African refugees in Germany
September 29, 2015Michael Williams, a 29-year-old from Nigeria, lives with 20 other African refugees in a hostel in Bornheim, western Germany. His room, which normally would accommodate one single person, is now home to five people. The room is equipped with bunk beds and a TV set which he picked off the street. He looks healthy but sounds desperate.
"Life is not so good," he told me with a sigh in his voice. "We [refugees] don't have a choice, we have to stay wherever they put us, and they decided to put us here. I am not happy about this but I don't have a choice. I have to take what I get. I can't complain."
Williams left Nigeria in 2012 after he was overburdened with family problems and poverty. His parents are dead and he was left with his sister whom he hasn't seen since 2012.
A colleague told him life would be better in Libya than Nigeria. They hired a car in Ogun state, southwest Nigeria, and drove to Libya in 2012. Along the way, five of his colleagues died of hunger and thirst.
"We were in the desert for two weeks. The fuel was finished; a lot of people were dying of hunger." Williams said.
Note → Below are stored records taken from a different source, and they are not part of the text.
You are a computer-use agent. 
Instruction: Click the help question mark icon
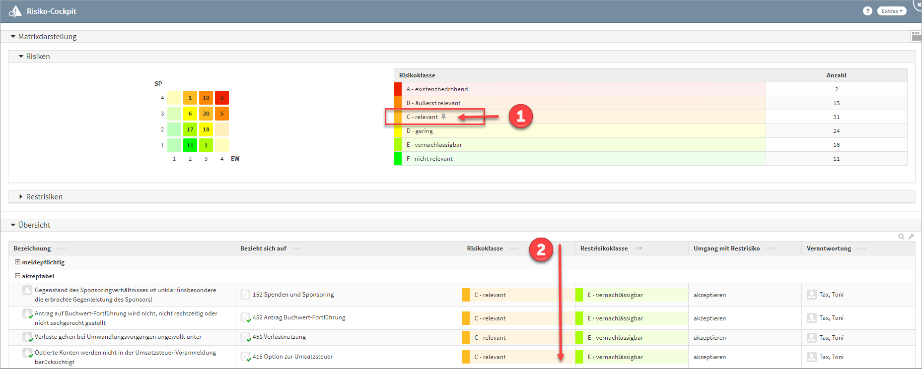pos(867,11)
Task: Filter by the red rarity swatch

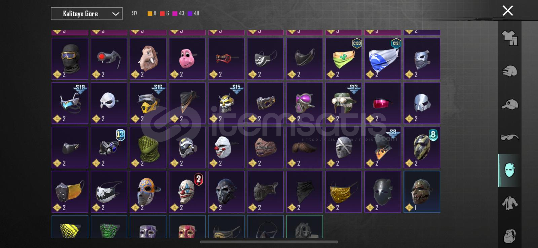Action: point(162,13)
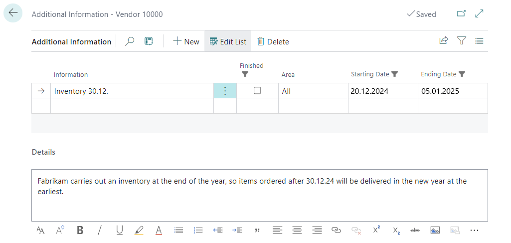Open the search magnifier in Additional Information

point(130,41)
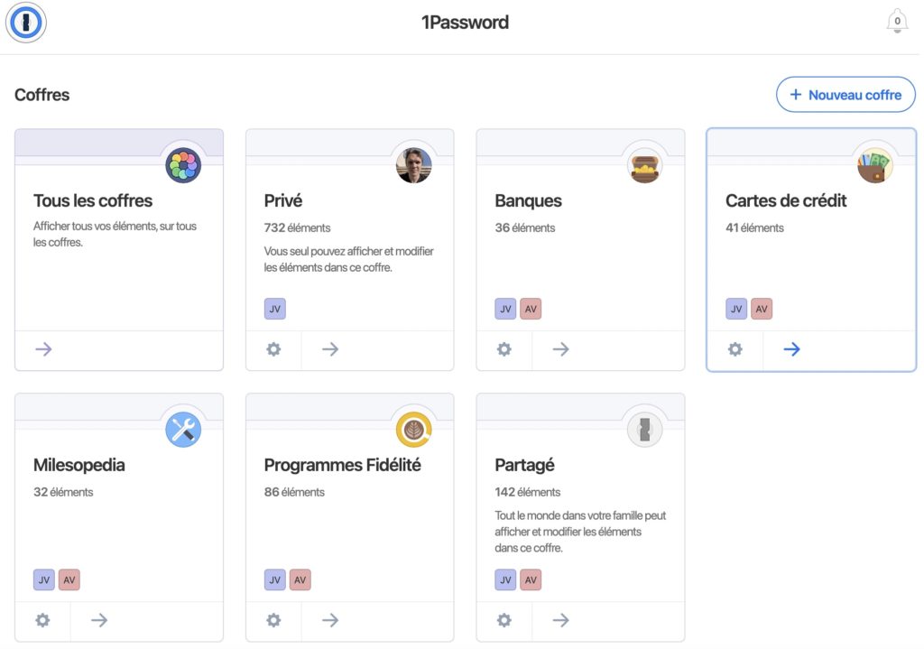Viewport: 924px width, 649px height.
Task: Open Programmes Fidélité vault settings gear
Action: (273, 620)
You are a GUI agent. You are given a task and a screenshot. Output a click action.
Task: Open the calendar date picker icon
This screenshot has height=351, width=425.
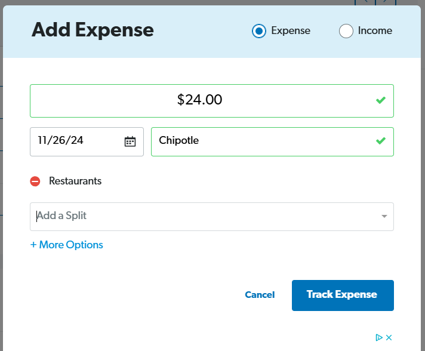click(130, 141)
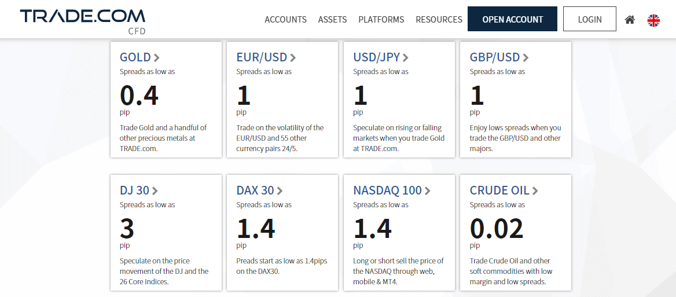Select the CRUDE OIL 0.02 pip card
This screenshot has width=676, height=297.
(516, 233)
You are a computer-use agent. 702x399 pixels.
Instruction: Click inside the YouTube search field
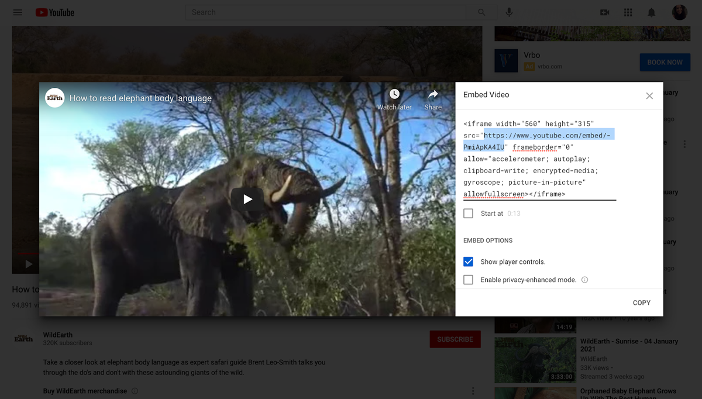[325, 12]
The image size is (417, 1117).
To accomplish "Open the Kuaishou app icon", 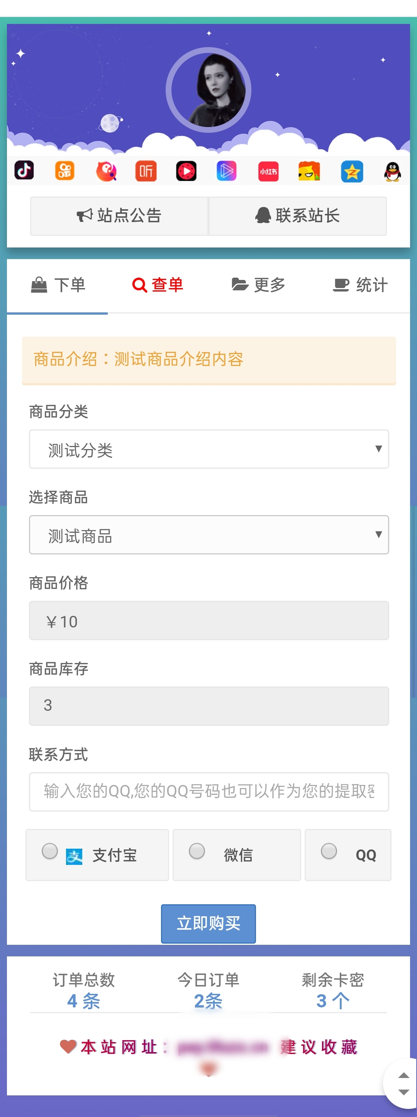I will tap(65, 171).
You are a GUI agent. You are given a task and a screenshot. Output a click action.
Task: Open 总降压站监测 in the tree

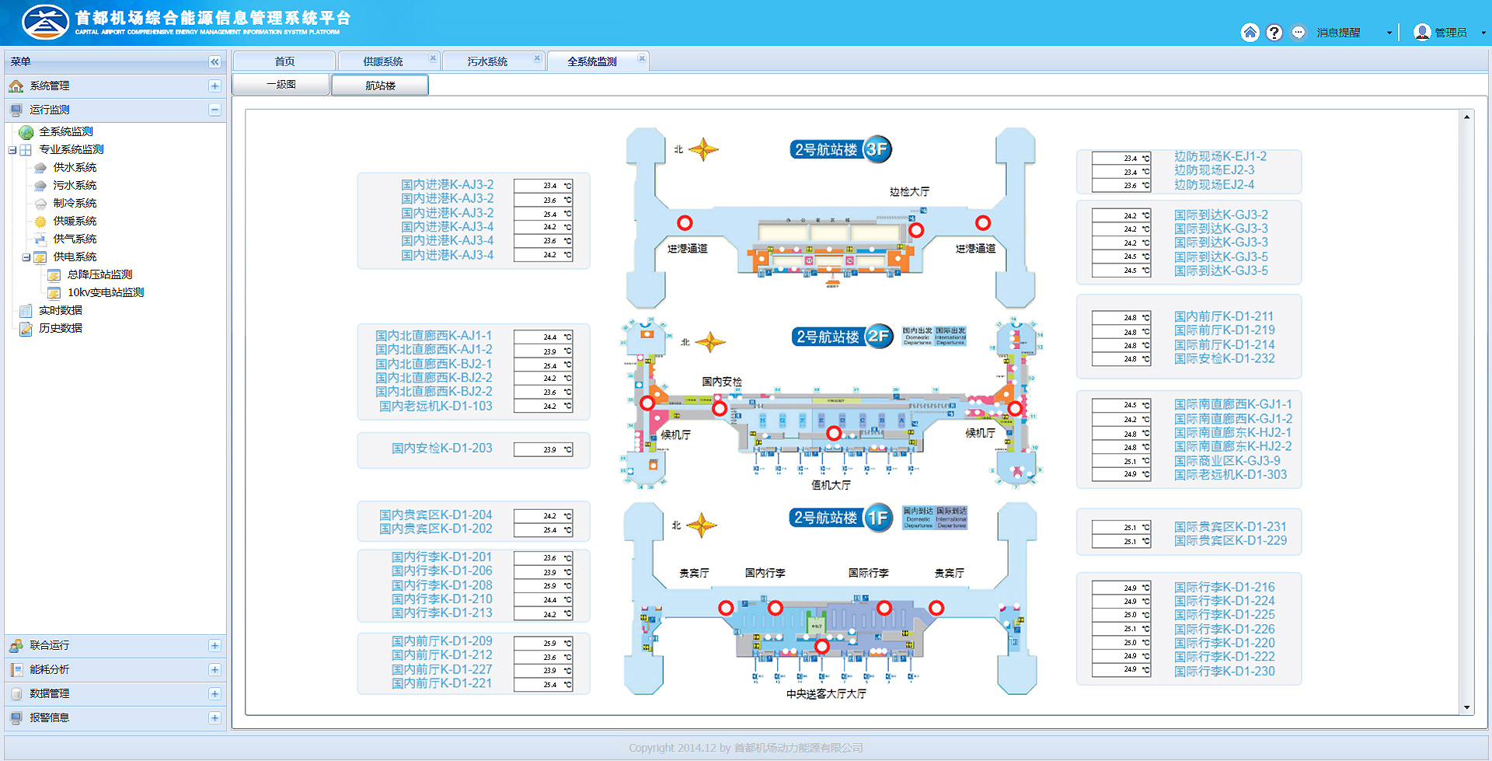coord(99,274)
His journey didn't end in Libya. In June 2014, he boarded a boat to the east coast of Italy but while crossing the Mediterranean Sea, the engine stopped and they almost drowned. "We didn't know where to go, the waves were rolling, rolling, rolling. Suddenly we saw a helicopter flying above and then they rescued us and we were taken to Italy," William said.
Anxious life in Germany
Bornheim is a city in western Germany with a population just under 50,000. Like many other German cities, it has been allocated a quota of refugees from Syria and other parts of the world. Local authorities provide shelter, food and medical care for the refugees.
But the Head of the Department of Social Affairs in Bornheim, Markus Schnapka, said the challenge is how to intergrate the refugees into German society and provide them with work.
"Work is important; some refugees come here hoping to get jobs." Schnapka told DW. "Unfortunately, there are no jobs for them. Many of them have to go back."
Schnapka added that there are legal complications in Germany stopping refugees from getting jobs.
Whether you are highly educated or not, no refugee is allowed to work or get a job in Germany until asylum has been granted. Williams has been waiting for almost a year for the authorities to a decision on his application.
According to United Nations High Commission for Refugees (UNHCR), there are around 220,000 asylum seekers in Germany.
Most come from Syria and Afghanistan; still others come from Africa. Most African refugees come to Germany from Senegal, Angola, Mozambique, Guinea, Somalia and Eritrea.